Bad News Doesn’t Get Better With Age

Last weekend, my husband and I went to an out-of-state wedding. We rented a car, hired a pet sitter, drove 450 miles (each way) and spent three nights in a hotel. We showed up at the appropriate location on Saturday morning, only to find that the wedding had just been called off by the apparently not-so-happy couple. Wow!

In sharing this story with people, I have heard many different comments, most commonly along the lines of “At that point, you owe people a wedding! They should have gone through with the ceremony and gotten it annulled a few days later.”

I don’t agree with that. I think that if you don’t want to get married, you shouldn’t. But I do have issue with the timing of it, which brings to mind the old saying about “the right decision at the wrong time is still the wrong decision."

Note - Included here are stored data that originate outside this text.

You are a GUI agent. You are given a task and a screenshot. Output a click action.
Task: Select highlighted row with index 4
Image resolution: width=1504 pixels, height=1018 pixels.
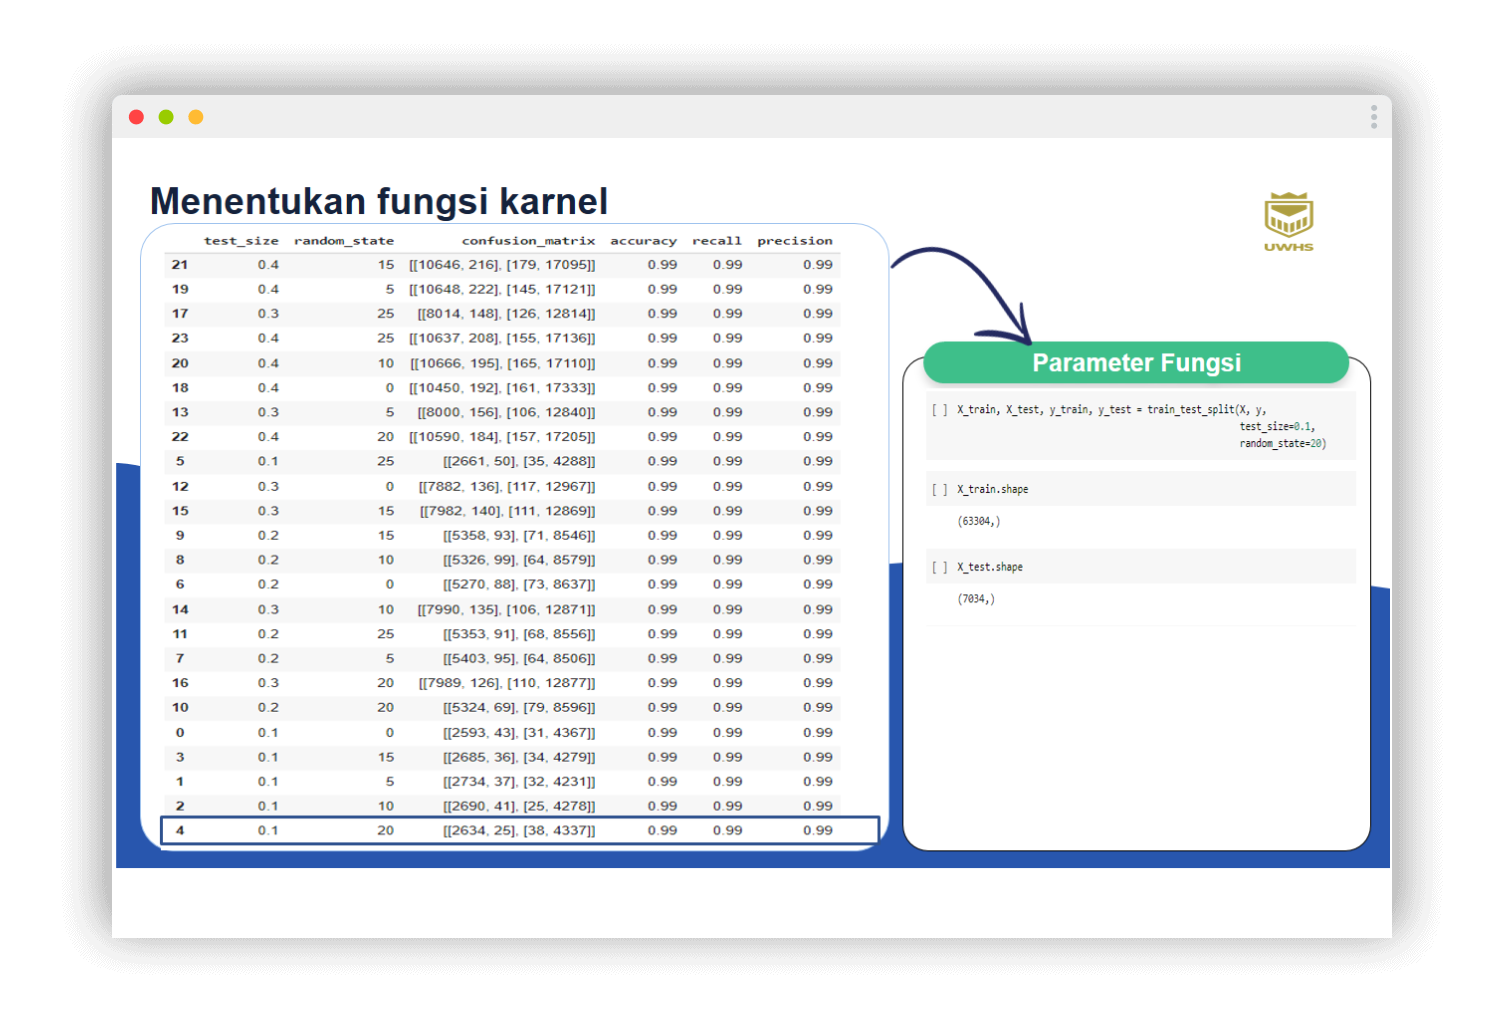[520, 830]
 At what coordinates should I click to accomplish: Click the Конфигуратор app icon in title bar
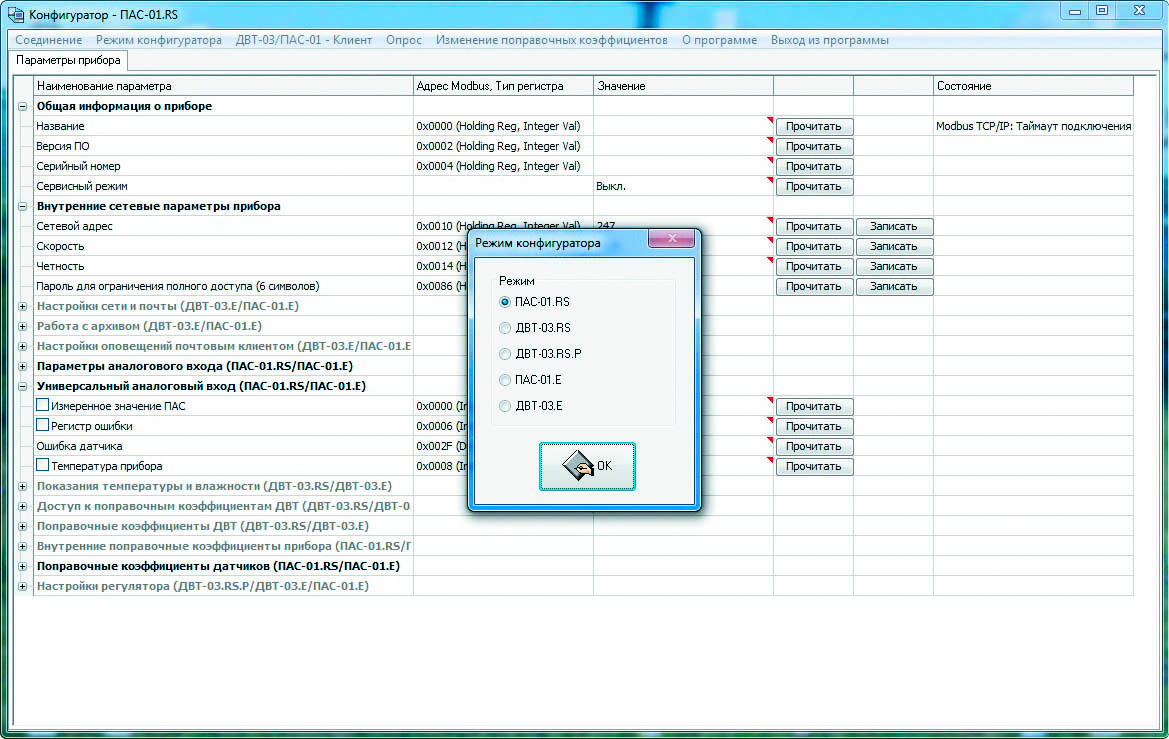point(15,13)
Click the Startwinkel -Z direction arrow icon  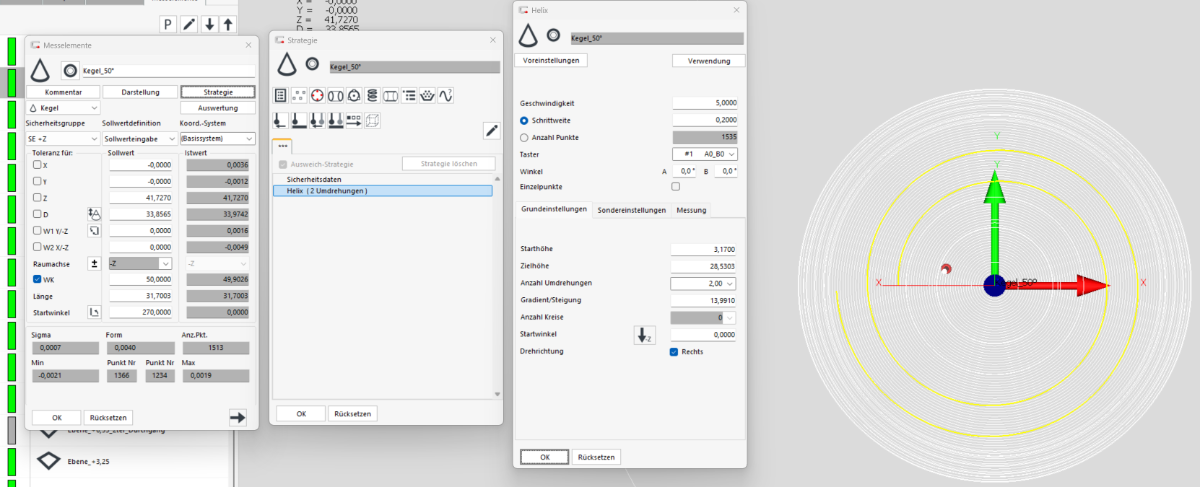pyautogui.click(x=644, y=335)
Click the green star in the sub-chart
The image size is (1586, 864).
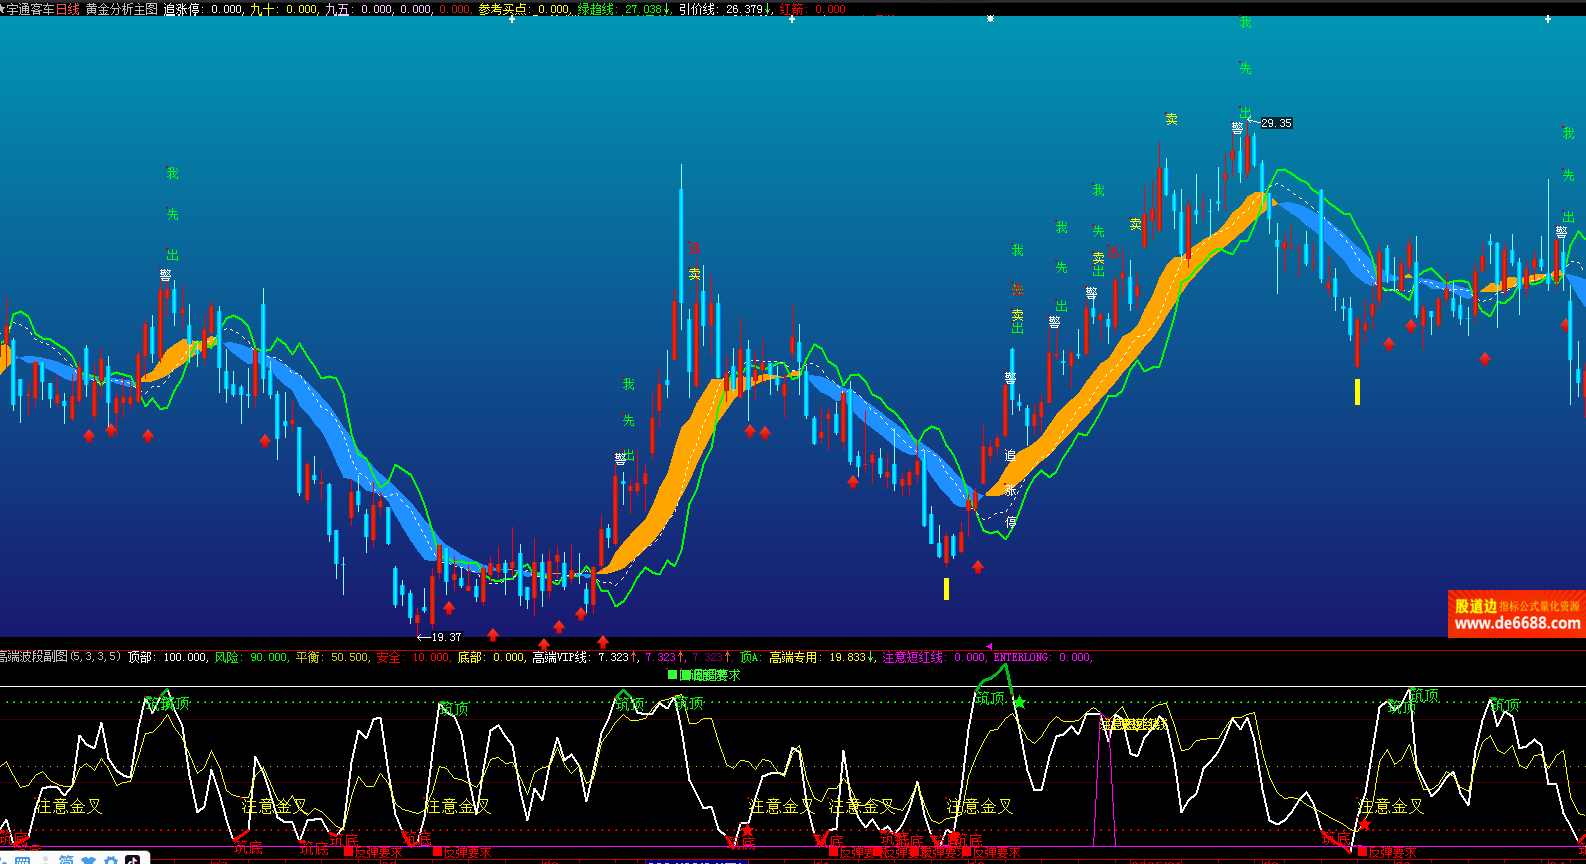coord(1019,703)
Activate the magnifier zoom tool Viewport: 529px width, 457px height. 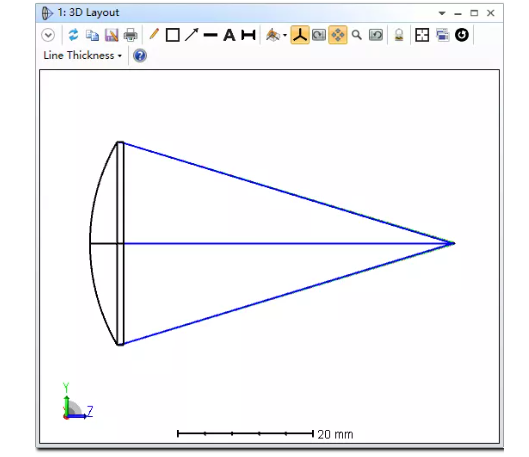point(357,35)
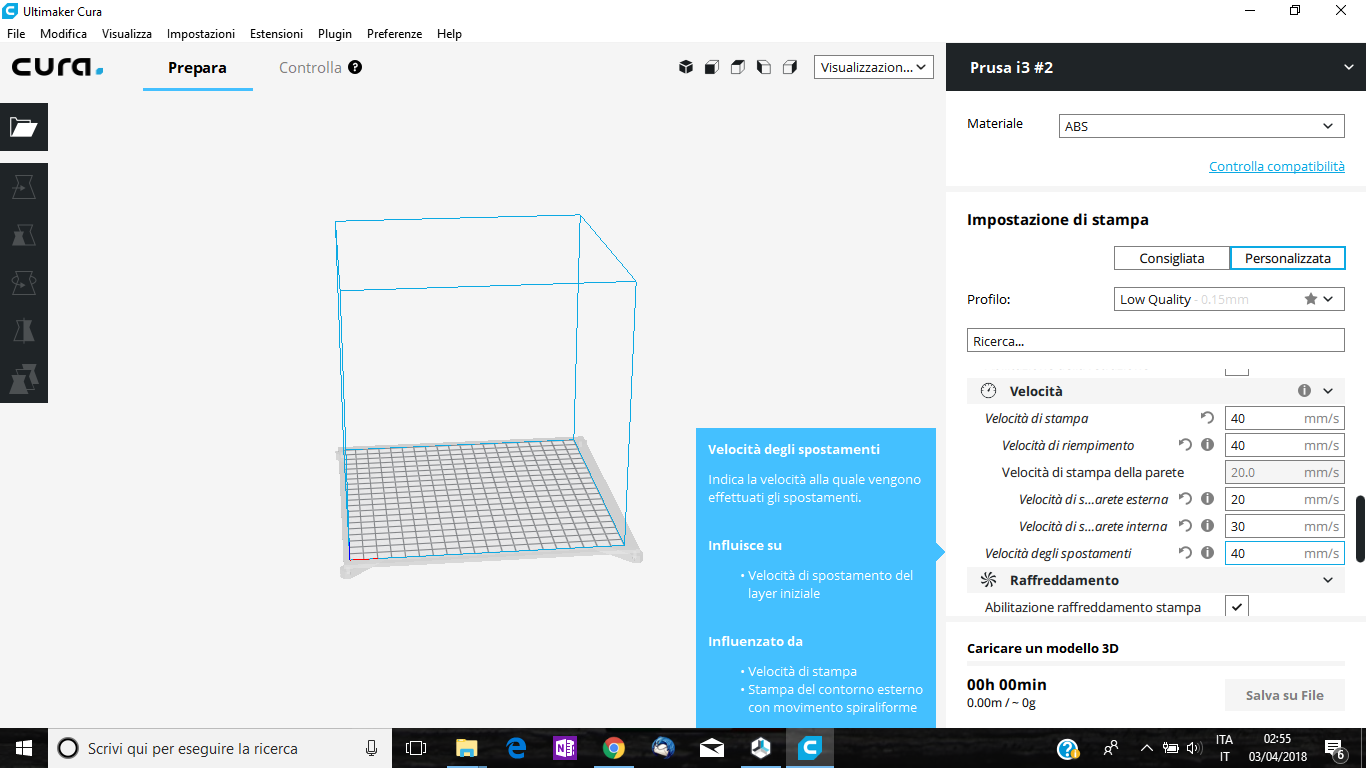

In the case of the canceled wedding, it is possible, although extremely unlikely, that any new information became available the day of the wedding that caused the betrothed to question everything they knew about each other and the plans they had made for a life together. What is more likely is that the information required to make the difficult decision had been there all along; only when drama attendant to the wedding reached its fevered pitch did someone finally admit that the jig was up and make the tough call.

Making the right decision at the wrong time is legendary, and no one appreciates the decision maker for taking suitable and appropriate actions when the actions come too late. Take, for example, the ongoing crisis at Toyota. No matter what corrective actions the company undertakes, at this point, they will go down in history as the automaker that failed to respond to huge quality issues that that threatened the safety of their customers.

In the case of the failed wedding, if the decision to cancel the wedding had been made earlier, it could have been a much more private matter between the couple and their families. Oh, sure, there are guests who would have canceled their travel plans and probably been out some money. Others, like my husband and I, would probably have still taken the trip, just planned our time a little differently. There might have been some gossip and speculation about what happened. But most of the guests probably would have respected the couple for reaching this heartrending conclusion.

Unfortunately, because of how and when the decision was made, everyone who was even peripherally involved now has a story about it, from the guests, to the hotel employees, to the florist. I am actually blogging about it, because it’s part of my story now.

So, next time you are faced with a tough call for your business, think about how it will play out in the minds of your customers if you make the decision early or late. My guess is, like both Toyota and the hapless couple in my story, you will find that bad news doesn’t get better with age.